-- Task details --
Copy out each line below in which the string "screenshot" appears.

-- Extracted information --
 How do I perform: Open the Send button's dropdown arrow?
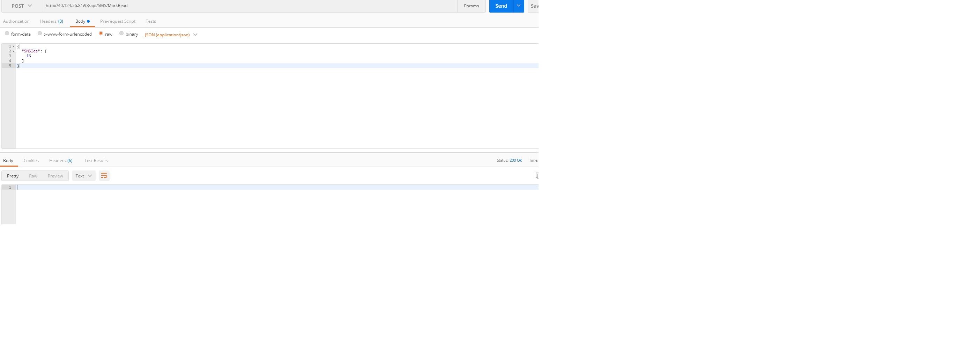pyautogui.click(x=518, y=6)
--
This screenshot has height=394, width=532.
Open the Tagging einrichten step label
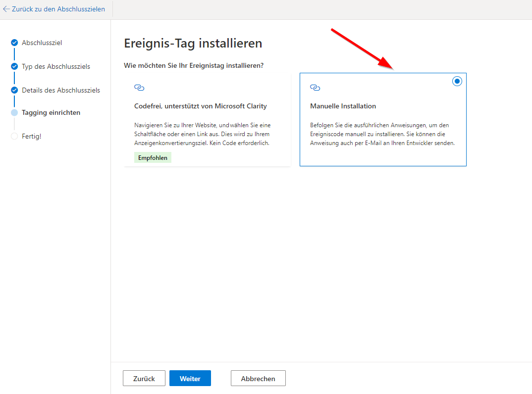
* * *
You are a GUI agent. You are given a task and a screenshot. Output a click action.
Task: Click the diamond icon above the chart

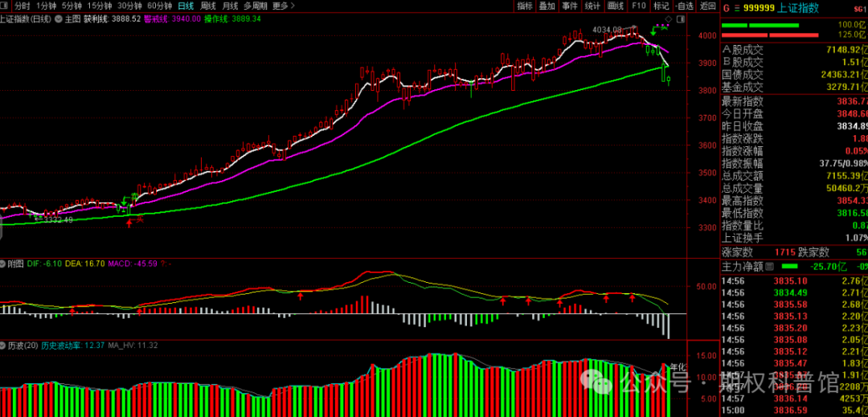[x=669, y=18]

-- Solution to this problem --
This screenshot has height=394, width=532.
You are a GUI agent. You are given a task and a screenshot. Output a click action.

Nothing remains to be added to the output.